Journal of Healthcare Engineering

Research Article

[Retracted] Aided Evaluation of Motion Action Based on Attitude Recognition

Table 2

Feature extractor based on convolution neural network design.


Name	Description

LeNet [18]	Proposed by LeCun in 1998, it is the first CNN. It has a seven-level convolution network dedicated to classifying numbers and has the ability to classify numbers without being affected by minor distortion, rotation, and changes in position and scale.

AlexNet	Proposed by Krizhevesky et al., by deepening CNN and applying many parameter optimization strategies to enhance CNN’s learning ability, it is considered as the first deep CNN architecture, showing the pioneering achievements of image classification and recognition tasks.

ZefNet	It is recognized as the winner of ILSVRC (CNN competition) in 2013. It uses deconvolution to visually analyze CNN’s intermediate feature map, finds a way to improve the model by analyzing feature behavior, and fine-tunes AlexNet to improve its performance. It manages to achieve a Top-5 error rate of only 14.8%. This achievement of ZefNet is achieved by adjusting AlexNet’s super parameters and keeping the same structure. In order to further improve the effectiveness and accuracy of ZefNet, more deep learning elements have been added.

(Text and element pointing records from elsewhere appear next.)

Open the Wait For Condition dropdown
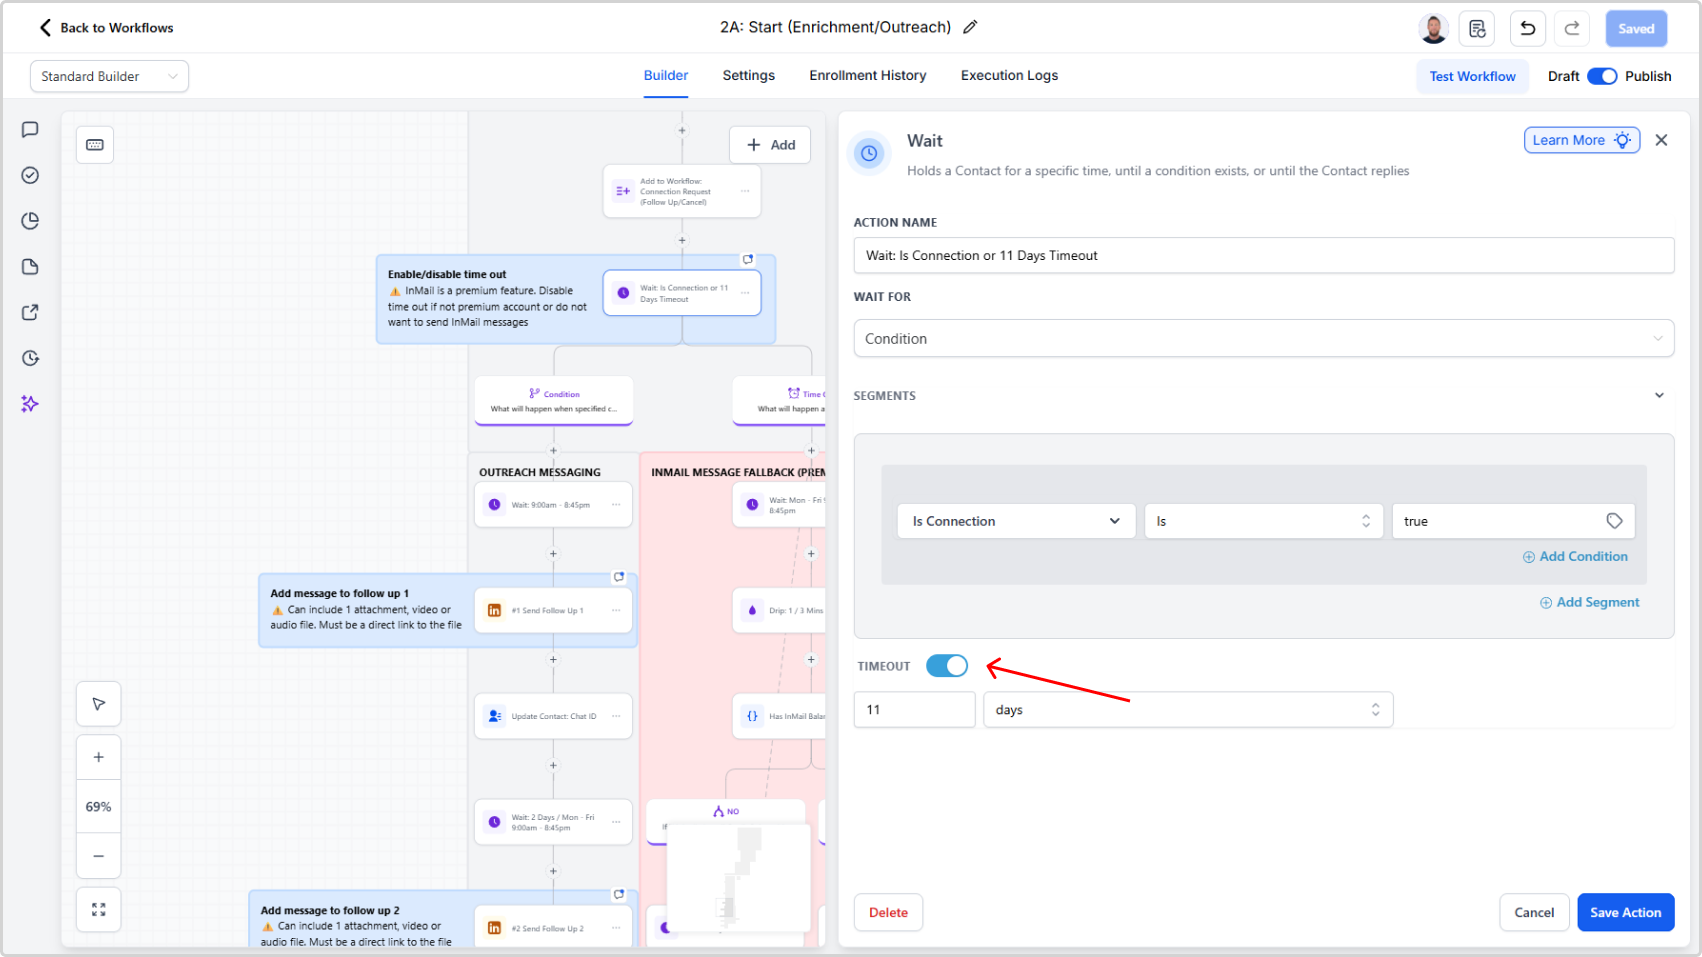This screenshot has height=957, width=1702. tap(1263, 339)
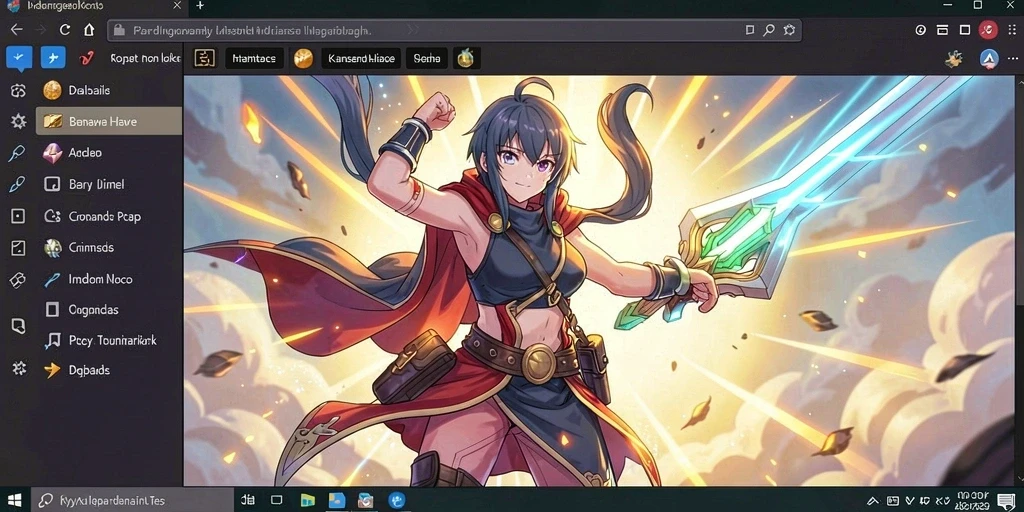Image resolution: width=1024 pixels, height=512 pixels.
Task: Click the Windows Start button
Action: 15,501
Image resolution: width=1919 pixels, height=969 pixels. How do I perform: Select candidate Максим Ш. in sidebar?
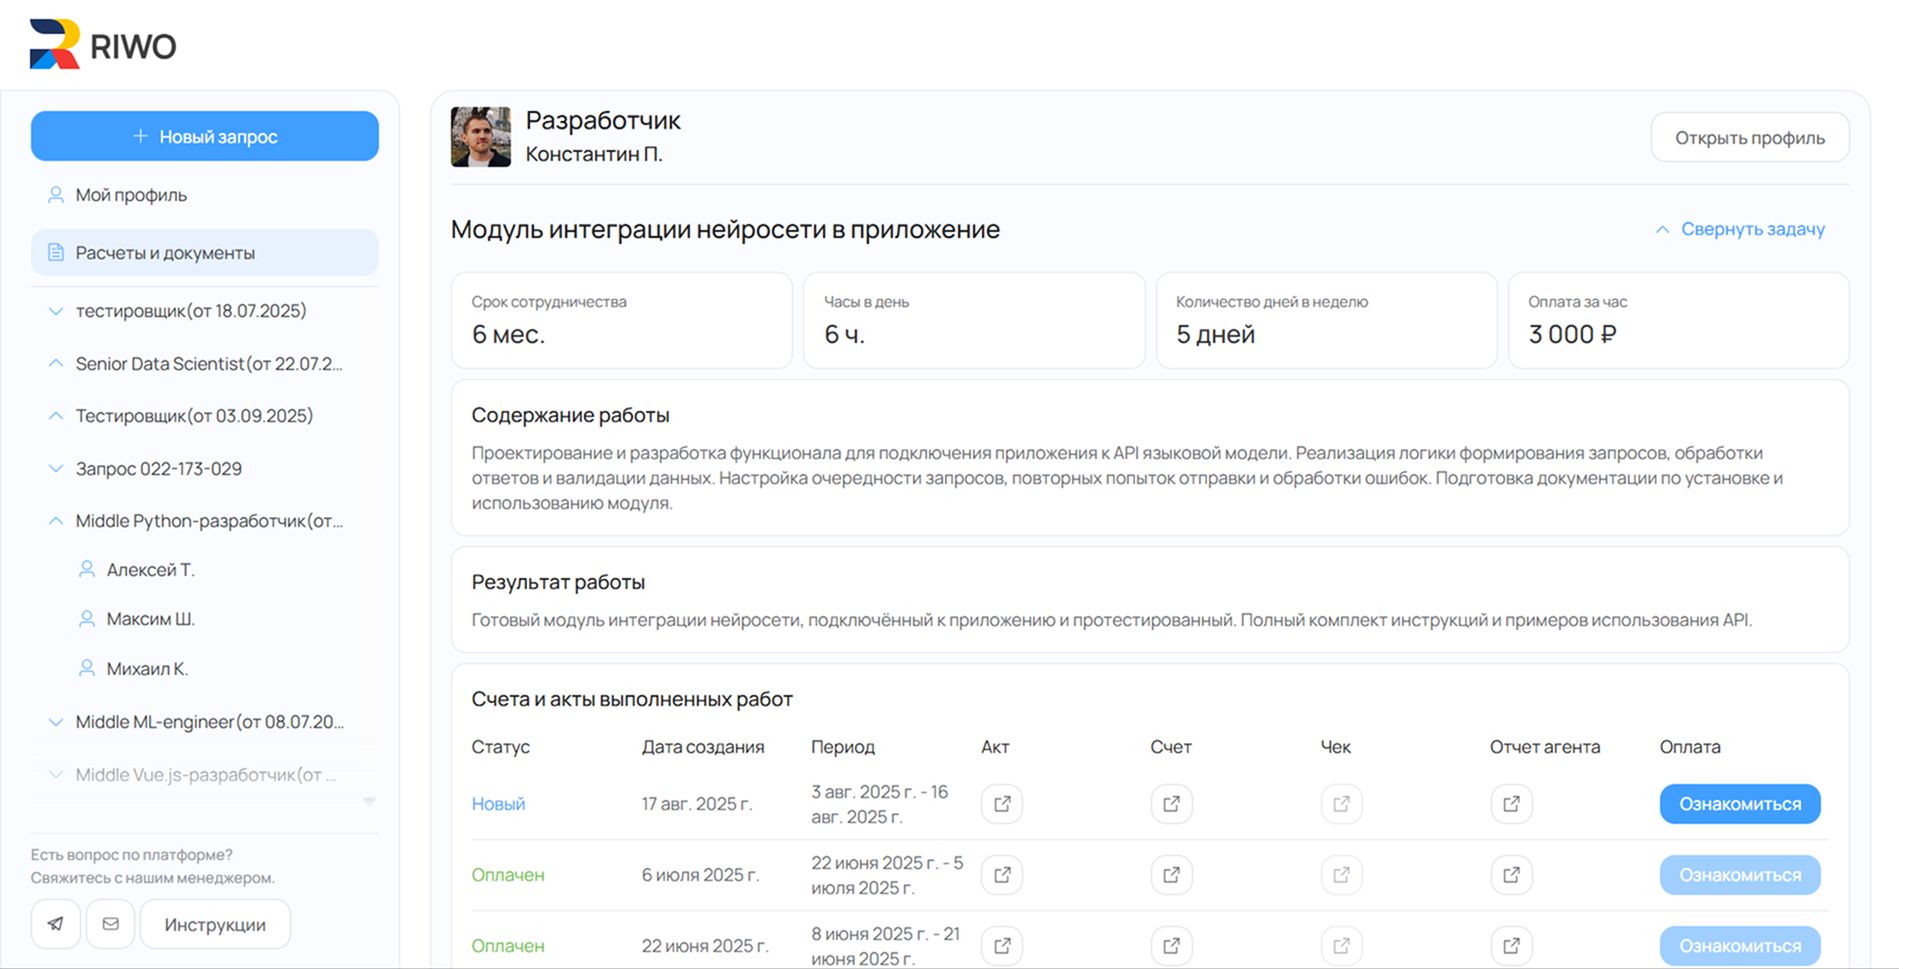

GoogleNet	GoogleNet, which won the 2014-ILSVRC competition, introduced a new concept of inception blocks into CNN, integrating multiscale convolution transformations through split, transform, and merge ideas. This block encapsulates filters of different sizes (1 × 1, 3 × 3, and 5 × 5) to capture spatial information of different scales (fine-grained and coarse-grained). In addition to improving learning ability, GoogleNet focuses on improving the efficiency of CNN parameters.

VGG [19]	With the successful application of CNN in image recognition, Simonyan et al. put forward a simple and effective design principle of CNN architecture. Their architecture, called VGG, is a modular layered pattern. VGG has a depth of 19 layers to simulate the relationship between depth and network presentation ability. VGG replaces 11 × 11 and 5 × 5 filters with a stack of 3 × 3 convolution layers. Experiments show that placing 3 × 3 filters at the same time can achieve the effect of large-size filters.